TRECHO EXIBIDO ▸
Em comemoração ao Dia Internacional pela Saúde da Mulher, o Instituto de Estudos da Saúde Coletiva (IESC) da UFRJ promoveu na última sexta-feira (29/05) o evento “Aborto: uma questão pública ou privada?”. Foi exibido o filme Fim do silêncio, seguido de discussão sobre a temática.
Alcilene Cavalcante, da ONG Católicas pelo Direito de Decidir, acredita que o desafio em relação ao aborto é lidar com o particular diante da universalidade. Para ela, a polêmica da questão envolve a compaixão, sentimento que induz o católico a se colocar no lugar do outro. “Não se pode jogar a pedra. Mulher nenhuma engravida pensando em abortar”, diz Alcilene.
Ela considera complexo o tema e a problemática e não acha que um posicionamento contra ou a favor do aborto seja pertinente. No entanto, defende que a mulher tenha o direito de poder decidir sobre seu futuro.
— O catolicismo é polifônico, tem muitas vozes. A hierarquia tende a ser a voz mais escutada, pois há o hábito de valorização da autoridade. Mas o Vaticano não é a única voz. Existem diferentes correntes teológicas e nem todas condenam o aborto — declara a palestrante. Segundo ela, o aborto nem sempre foi condenado na Igreja Católica e não é um dogma.
De acordo com Alcilene, os católicos frequentemente recorrem à consciência, tida como instrumento legítimo na religião. “Deve-se fazer uso desse recurso também para a questão do aborto”, afirma. Para ela, maternidade não é obrigação, mas escolha. “A mulher é diferente das fêmeas de outras espécies. Nós pensamos, planejamos. A maternidade é colocada como missão do ser feminino, enquanto na verdade ter um filho deve ser um projeto de amor”, declara. Ela diz ter concluído que, para a construção do sistema democrático, é preciso considerar a pluralidade de pensamentos.
Legislação atrasada
Ana Paula Sciammarella, advogada e consultora do Ipas, organização voltada à saúde da mulher, acredita que um dos grandes problemas enfrentados pela mulher que se decide pelo aborto é o medo de que seu caso seja encaminhado à polícia, somado ao preconceito que pode sofrer nos hospitais. Ela já advogou para mulheres criminalizadas pela prática. “Normalmente são pessoas pobres, que não tiveram acesso a uma clínica e acabaram expostas na rede pública”, relata a advogada.
Ela considera o aborto uma questão de gênero, envolvendo relações entre homens e mulheres. “O aborto hoje pode ser acompanhado por uma situação de violência, que pode vir antes ou depois da prática”, explica.
— A famosa frase “pariu, tem que criar” acaba sendo imposta apenas às mulheres, e não aos homens — constata Ana Paula. Para ela, o debate em torno do aborto deve dar maior voz ao lado feminino, que é o mais envolvido na questão. A advogada defende o respeito aos direitos individuais e à laicidade do Estado.

INFORMAÇÕES ▸
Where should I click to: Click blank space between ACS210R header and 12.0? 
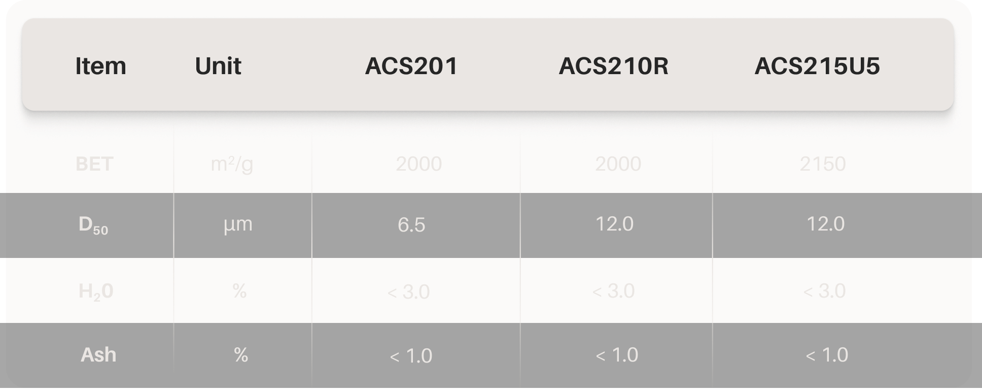(x=614, y=152)
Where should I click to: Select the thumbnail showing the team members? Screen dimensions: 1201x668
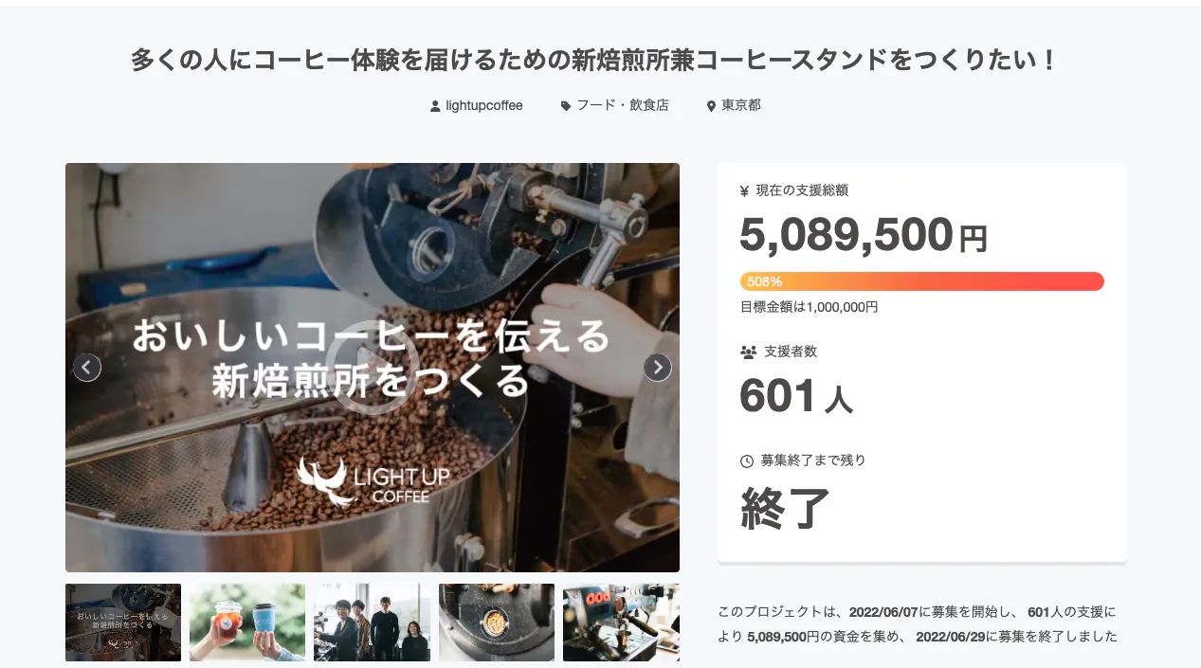coord(372,623)

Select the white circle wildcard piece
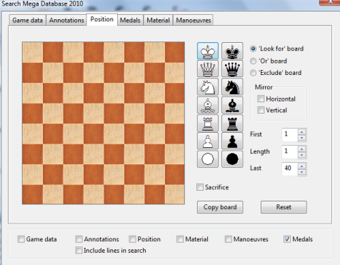coord(208,159)
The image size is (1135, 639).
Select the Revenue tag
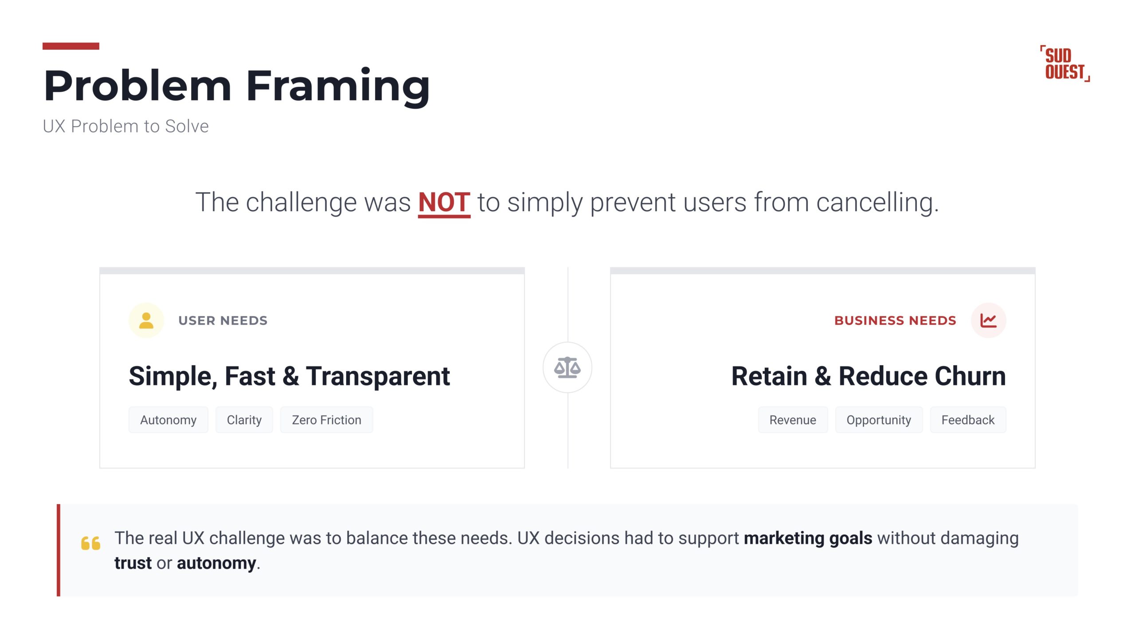[793, 420]
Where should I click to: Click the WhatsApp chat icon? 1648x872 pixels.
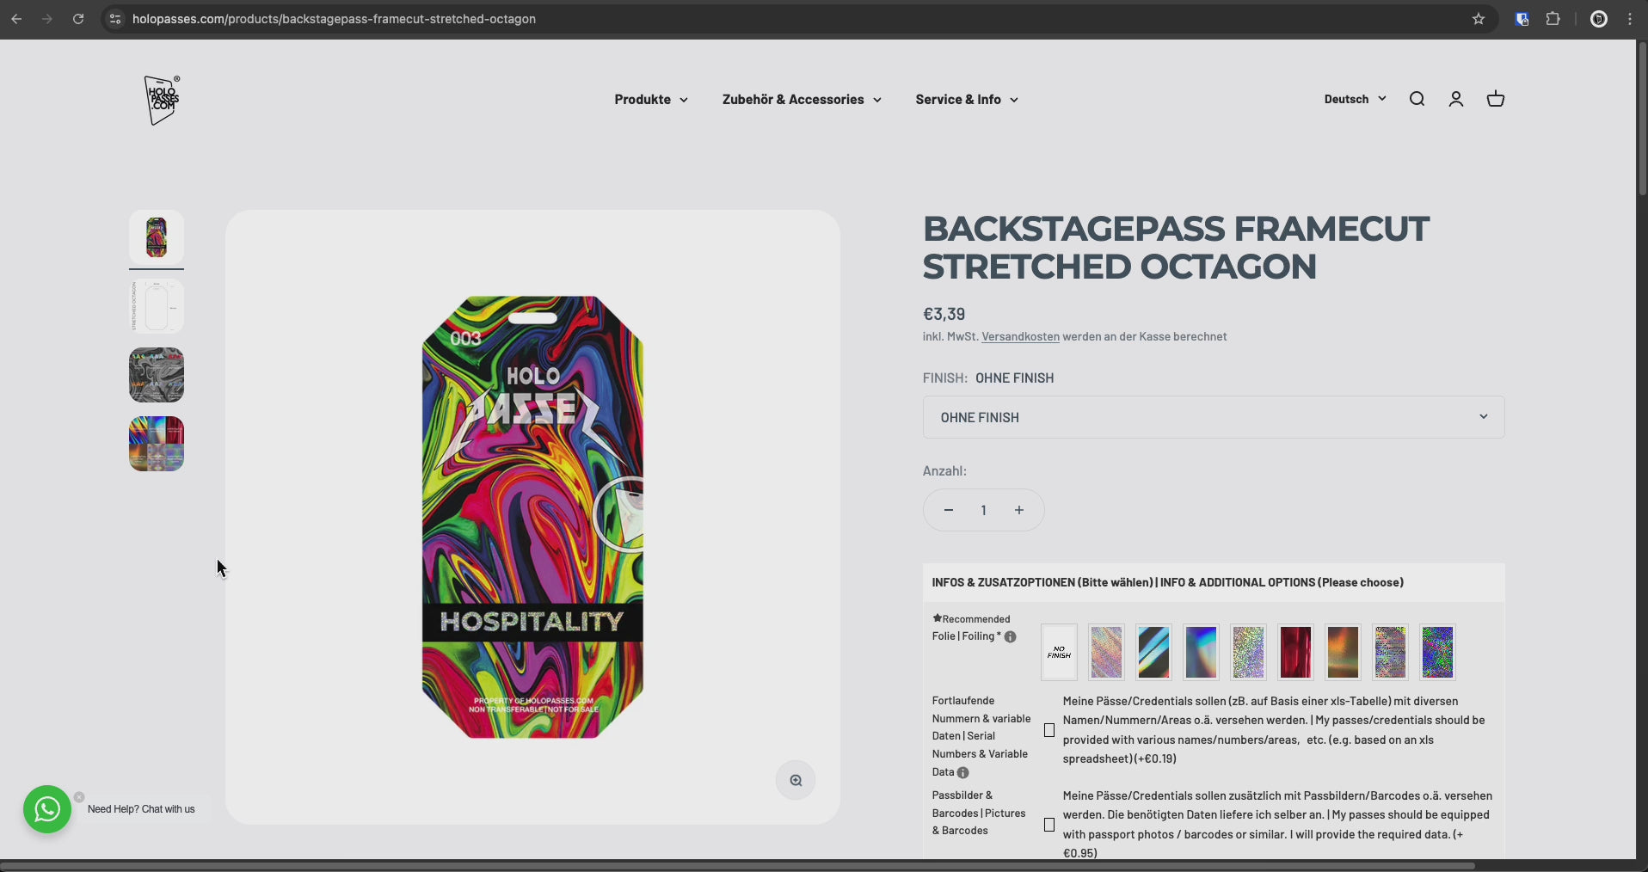[x=47, y=808]
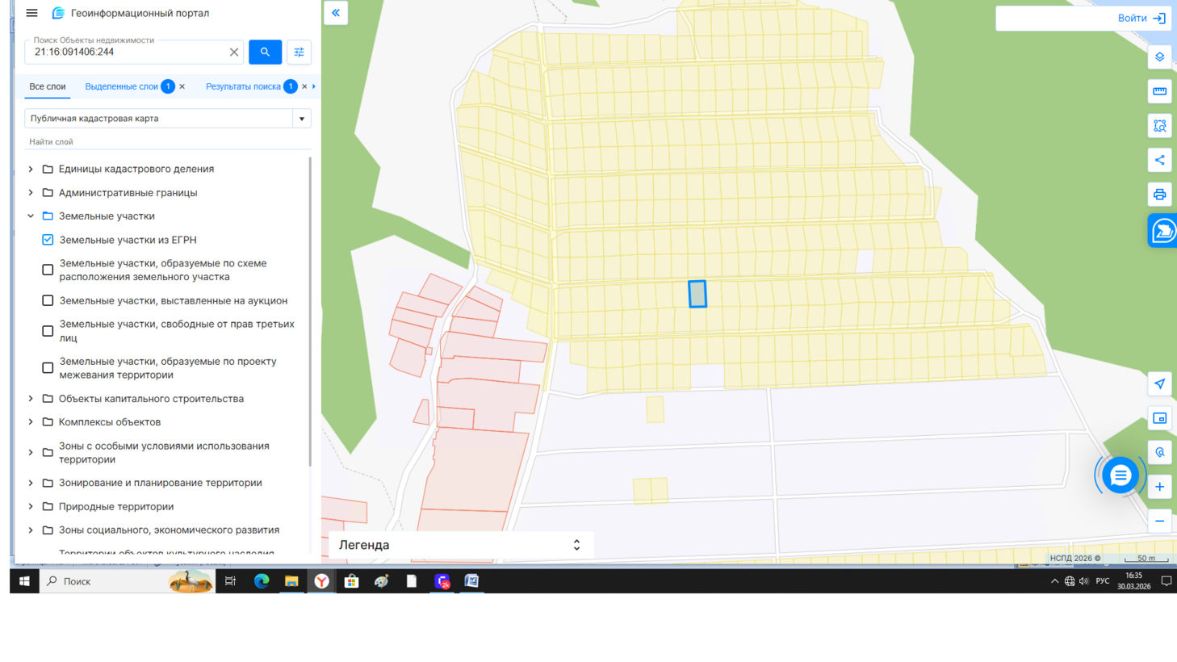Collapse the sidebar with double-chevron button
The width and height of the screenshot is (1177, 662).
[x=336, y=13]
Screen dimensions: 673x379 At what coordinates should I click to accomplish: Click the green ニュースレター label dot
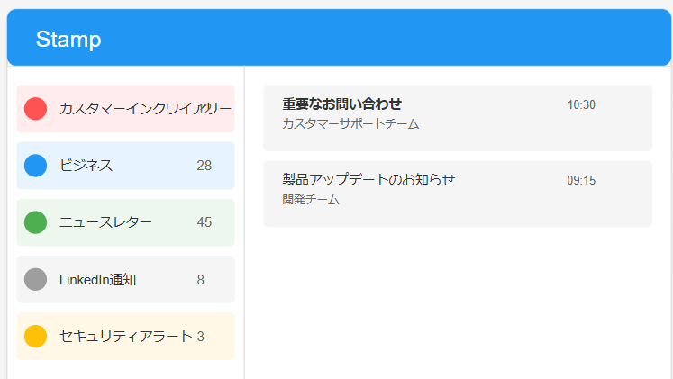coord(35,222)
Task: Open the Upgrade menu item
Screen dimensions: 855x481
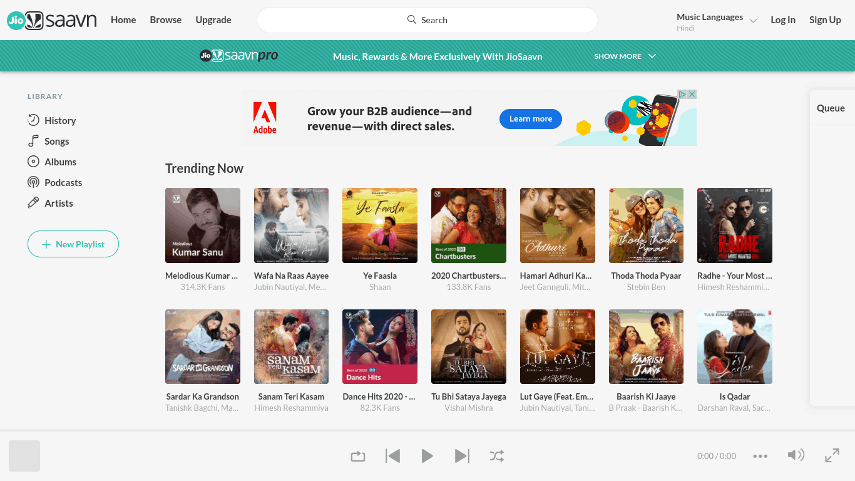Action: pos(213,20)
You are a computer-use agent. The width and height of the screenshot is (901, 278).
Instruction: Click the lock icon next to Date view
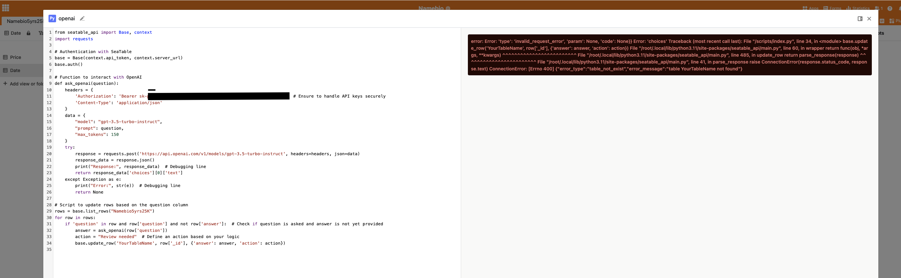tap(29, 33)
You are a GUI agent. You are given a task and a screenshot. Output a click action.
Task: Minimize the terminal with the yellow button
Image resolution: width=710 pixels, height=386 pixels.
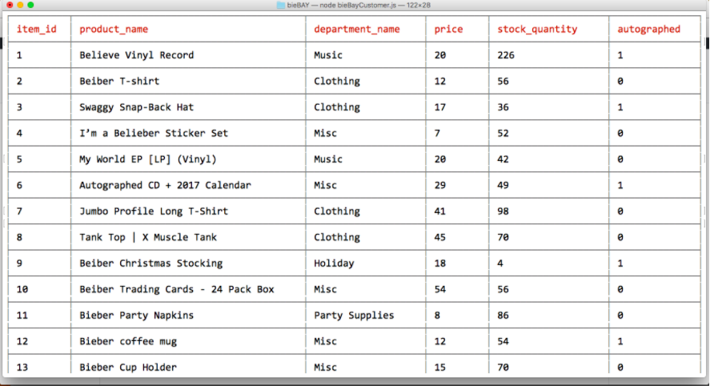19,5
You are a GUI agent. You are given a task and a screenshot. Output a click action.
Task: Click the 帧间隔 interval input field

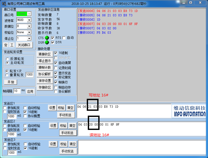click(17, 91)
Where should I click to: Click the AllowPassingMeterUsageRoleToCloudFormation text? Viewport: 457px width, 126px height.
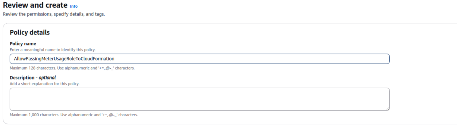click(64, 59)
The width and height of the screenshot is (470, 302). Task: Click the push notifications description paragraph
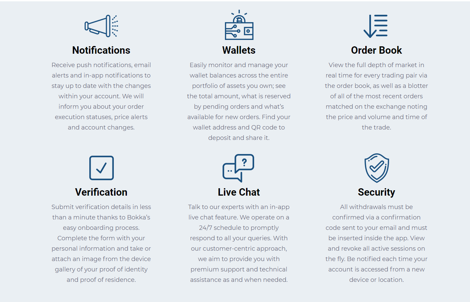pos(101,96)
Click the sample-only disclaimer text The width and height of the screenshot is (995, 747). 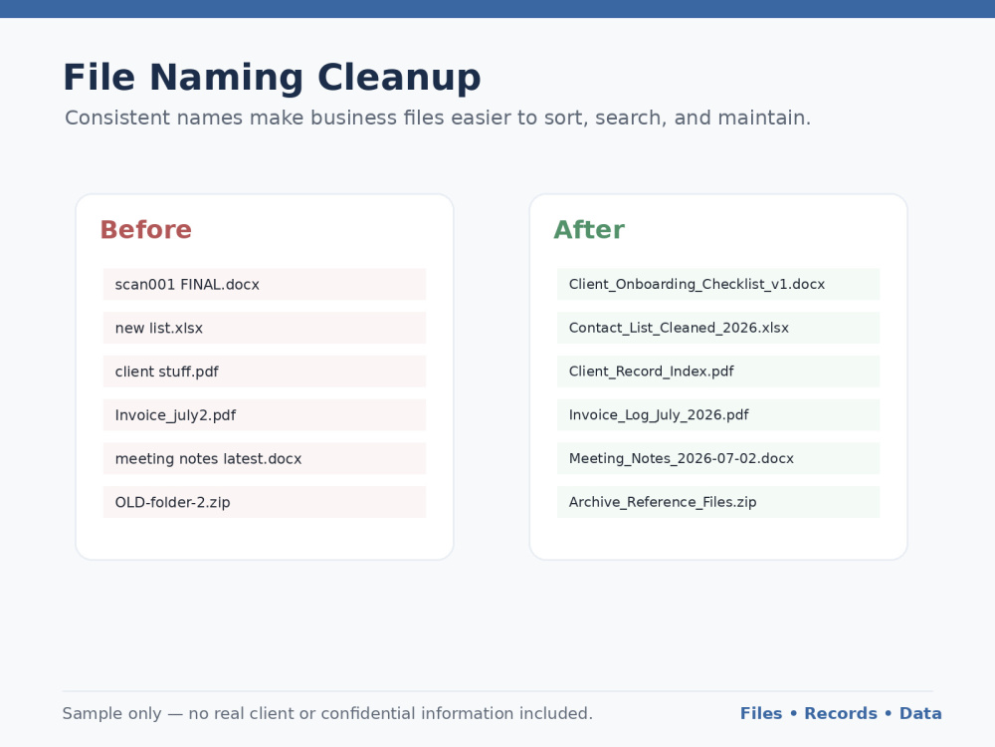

O QUE SE PEDE ▸ Repita sem nenhuma alteração a parte do trecho exibido que começa com "Alcilene Cavalcante, da" e vai até "sobre seu futuro.", inclusive. Baseie-se apenas no trecho exibido.

ÁREA DE RESPOSTA ▸
Alcilene Cavalcante, da ONG Católicas pelo Direito de Decidir, acredita que o desafio em relação ao aborto é lidar com o particular diante da universalidade. Para ela, a polêmica da questão envolve a compaixão, sentimento que induz o católico a se colocar no lugar do outro. “Não se pode jogar a pedra. Mulher nenhuma engravida pensando em abortar”, diz Alcilene.
Ela considera complexo o tema e a problemática e não acha que um posicionamento contra ou a favor do aborto seja pertinente. No entanto, defende que a mulher tenha o direito de poder decidir sobre seu futuro.